Since childhood, Instructor of Costume and Makeup Design Emily Billington has developed her passion for theatre and the performing arts.
“I have been involved with theatre my entire life,” said Billington. “I started out as a performer, very young. My father is a director and costume designer, and so, he put me on stage in ‘Fiddler on the Roof’ when I was 5 or 6. Ever since then, I’ve always been into theatre and performing.”
This semester, Billington took on the responsibility to design costumes and makeup for both “Dracula” and “Into the Woods.” Her experience in the field extended beyond her position at the university.
“This is my second year at Southeastern, and this is my first teaching position, but I have been costume designing in general for about eight years,” said Billington.
Billington completed her bachelor’s degree in theatrical design and production at the University of Wisconsin-Stevens Point and her master’s degree at the University of Alabama. She mentored students at Jefferson Performance Arts Society from 2016-17 and was an assistant designer for her first show “Beauty and the Beast.”

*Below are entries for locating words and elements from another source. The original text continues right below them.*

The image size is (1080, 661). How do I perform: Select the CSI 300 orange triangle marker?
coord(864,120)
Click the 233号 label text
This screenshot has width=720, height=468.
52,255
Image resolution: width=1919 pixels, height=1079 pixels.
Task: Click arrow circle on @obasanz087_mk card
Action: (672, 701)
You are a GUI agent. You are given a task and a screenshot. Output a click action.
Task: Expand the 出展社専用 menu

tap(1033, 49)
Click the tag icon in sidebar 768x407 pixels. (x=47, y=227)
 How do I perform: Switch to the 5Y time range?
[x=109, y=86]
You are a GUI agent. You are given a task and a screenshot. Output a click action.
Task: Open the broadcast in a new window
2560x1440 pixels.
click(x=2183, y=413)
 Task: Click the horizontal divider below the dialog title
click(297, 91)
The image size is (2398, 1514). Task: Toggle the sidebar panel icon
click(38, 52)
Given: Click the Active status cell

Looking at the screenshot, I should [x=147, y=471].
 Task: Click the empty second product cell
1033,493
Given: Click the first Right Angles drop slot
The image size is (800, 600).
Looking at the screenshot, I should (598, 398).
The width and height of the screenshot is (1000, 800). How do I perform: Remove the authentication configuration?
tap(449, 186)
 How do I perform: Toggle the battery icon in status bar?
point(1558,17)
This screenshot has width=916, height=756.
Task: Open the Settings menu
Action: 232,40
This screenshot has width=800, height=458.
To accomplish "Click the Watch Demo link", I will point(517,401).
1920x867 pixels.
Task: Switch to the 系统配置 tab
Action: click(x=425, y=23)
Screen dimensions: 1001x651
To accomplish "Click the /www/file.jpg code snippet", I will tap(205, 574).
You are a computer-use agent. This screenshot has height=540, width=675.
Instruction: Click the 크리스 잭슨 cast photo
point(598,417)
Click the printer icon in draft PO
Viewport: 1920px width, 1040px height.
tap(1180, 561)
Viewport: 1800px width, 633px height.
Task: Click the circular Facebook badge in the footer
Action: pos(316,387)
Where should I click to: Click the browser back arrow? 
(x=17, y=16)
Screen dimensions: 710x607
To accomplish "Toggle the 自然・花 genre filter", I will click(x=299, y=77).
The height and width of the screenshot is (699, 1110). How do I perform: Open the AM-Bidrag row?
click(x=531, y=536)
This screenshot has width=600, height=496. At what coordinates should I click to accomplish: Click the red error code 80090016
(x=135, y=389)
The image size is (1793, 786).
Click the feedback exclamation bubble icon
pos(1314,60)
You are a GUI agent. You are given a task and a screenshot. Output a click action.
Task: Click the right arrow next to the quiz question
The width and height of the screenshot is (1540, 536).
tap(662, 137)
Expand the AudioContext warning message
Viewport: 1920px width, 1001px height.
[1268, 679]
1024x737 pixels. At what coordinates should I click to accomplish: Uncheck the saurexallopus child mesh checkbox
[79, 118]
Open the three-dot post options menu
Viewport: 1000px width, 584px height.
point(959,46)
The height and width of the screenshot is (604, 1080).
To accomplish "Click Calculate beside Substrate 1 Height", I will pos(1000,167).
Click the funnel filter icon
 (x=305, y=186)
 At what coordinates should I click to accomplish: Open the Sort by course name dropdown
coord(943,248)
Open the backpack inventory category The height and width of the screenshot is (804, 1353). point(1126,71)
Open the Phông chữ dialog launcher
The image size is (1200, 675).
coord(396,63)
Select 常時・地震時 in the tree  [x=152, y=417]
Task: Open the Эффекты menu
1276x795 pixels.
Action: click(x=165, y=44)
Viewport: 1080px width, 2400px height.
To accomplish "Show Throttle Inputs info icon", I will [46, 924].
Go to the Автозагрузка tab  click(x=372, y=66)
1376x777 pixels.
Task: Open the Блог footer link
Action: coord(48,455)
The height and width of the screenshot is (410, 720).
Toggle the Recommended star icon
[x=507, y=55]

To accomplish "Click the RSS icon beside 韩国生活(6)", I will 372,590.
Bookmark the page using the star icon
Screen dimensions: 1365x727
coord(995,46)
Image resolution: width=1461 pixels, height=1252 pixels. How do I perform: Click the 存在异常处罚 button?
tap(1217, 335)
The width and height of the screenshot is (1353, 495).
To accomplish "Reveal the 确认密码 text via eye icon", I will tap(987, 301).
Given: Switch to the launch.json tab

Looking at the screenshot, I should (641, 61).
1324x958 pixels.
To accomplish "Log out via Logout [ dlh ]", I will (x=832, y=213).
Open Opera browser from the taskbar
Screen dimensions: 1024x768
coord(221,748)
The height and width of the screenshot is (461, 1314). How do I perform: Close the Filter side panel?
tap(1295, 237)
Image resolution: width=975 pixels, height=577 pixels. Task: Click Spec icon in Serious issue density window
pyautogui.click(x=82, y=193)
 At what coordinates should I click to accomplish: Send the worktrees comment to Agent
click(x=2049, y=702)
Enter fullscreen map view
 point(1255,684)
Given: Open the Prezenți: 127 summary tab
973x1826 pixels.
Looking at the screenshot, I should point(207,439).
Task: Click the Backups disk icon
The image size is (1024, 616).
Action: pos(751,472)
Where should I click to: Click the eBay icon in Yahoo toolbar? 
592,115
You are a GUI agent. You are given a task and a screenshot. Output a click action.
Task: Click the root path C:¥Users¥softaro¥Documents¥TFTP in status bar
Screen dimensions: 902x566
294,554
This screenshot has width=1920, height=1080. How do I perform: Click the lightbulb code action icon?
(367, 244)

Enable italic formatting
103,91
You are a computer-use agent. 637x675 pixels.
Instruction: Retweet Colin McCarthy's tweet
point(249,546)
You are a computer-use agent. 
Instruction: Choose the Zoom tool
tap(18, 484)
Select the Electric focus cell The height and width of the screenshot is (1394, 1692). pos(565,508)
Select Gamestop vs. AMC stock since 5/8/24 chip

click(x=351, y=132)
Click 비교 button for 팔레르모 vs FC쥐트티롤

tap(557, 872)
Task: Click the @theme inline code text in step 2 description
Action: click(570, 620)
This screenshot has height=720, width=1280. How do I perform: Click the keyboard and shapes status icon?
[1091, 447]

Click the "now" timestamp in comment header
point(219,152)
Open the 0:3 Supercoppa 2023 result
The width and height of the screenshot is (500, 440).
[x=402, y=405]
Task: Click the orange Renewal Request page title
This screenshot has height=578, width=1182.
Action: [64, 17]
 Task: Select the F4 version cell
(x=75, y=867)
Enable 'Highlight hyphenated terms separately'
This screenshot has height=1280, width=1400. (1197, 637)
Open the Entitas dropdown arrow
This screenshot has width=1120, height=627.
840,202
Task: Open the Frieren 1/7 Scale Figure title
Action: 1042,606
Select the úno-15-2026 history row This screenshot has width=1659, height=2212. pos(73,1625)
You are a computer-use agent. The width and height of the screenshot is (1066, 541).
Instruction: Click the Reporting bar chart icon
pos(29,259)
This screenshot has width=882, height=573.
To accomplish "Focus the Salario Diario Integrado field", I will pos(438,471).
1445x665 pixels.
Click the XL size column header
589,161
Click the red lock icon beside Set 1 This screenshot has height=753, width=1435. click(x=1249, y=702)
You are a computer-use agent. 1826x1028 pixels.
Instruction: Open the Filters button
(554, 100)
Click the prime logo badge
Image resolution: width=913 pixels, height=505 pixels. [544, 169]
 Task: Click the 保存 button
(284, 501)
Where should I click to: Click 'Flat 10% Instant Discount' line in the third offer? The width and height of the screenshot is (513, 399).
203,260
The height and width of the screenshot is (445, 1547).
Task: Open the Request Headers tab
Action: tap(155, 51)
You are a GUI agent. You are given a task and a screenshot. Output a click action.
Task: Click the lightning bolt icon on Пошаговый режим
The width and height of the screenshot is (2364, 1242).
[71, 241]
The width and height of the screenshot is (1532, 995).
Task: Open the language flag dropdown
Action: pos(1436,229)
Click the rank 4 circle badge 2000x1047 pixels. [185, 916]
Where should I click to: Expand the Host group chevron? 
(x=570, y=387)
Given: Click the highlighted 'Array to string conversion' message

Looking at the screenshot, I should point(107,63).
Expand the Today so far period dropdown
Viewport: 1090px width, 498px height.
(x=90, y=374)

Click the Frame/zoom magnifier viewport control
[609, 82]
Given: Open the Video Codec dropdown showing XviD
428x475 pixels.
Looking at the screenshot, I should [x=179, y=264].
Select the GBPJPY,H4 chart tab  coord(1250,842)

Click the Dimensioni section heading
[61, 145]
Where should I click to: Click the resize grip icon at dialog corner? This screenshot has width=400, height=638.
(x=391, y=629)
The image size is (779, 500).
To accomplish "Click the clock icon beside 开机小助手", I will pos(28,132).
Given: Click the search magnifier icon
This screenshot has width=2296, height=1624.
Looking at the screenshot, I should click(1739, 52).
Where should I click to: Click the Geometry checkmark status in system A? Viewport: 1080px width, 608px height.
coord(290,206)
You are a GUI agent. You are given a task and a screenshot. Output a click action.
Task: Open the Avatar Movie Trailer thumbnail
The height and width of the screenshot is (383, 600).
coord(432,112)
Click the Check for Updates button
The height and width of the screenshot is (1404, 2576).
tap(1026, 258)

Billington shared how she began studying design in college.
“I actually started going to undergraduate school for vocal performance, but my favorite part of being in the show was always the putting on of the costumes,” said Billington. “So, I dropped my vocal performance major and switched to design my sophomore year. Ever since, I never looked back.”
Throughout her life and professional career, Billington has found numerous sources of inspiration for her work.
“Getting started with my career would probably be my father because he’s the one who pushed me to be involved in theatre,” said Billington. “In terms of a daily basis, I use a lot of visuals to find my inspiration. I will type in Google ‘emotions’ so I can get paintings that speak about emotions, or I will look at paintings in books. Lately, since I’ve been working at Southeastern, the students very much inspire a lot of what I do.”
Billington shared what sort of responsibilities come with her position as costume shop manager and designer after taking actors’ measurements.
“I have to drape a lot of the costumes, and I have to pattern them so that the students can then build them,” said Billington. “Then, I’ll fit them in what’s called a mock up. After the mock up is fitted, I have to do pattern corrections, and once they’re done, I will cut the pattern out onto the fabric, and I will build a few things while I also instruct the students on how to build them.”
Billington offered advice for aspiring art students about the importance of determination.
Billington said, “For those students who are at Southeastern and want to be involved in arts but have constantly been told that they need to do something that’s non-art related and they’re not going to make it in the field, don’t believe those people. If you want to make it in the arts, you can find a way. Get an education and get involved.”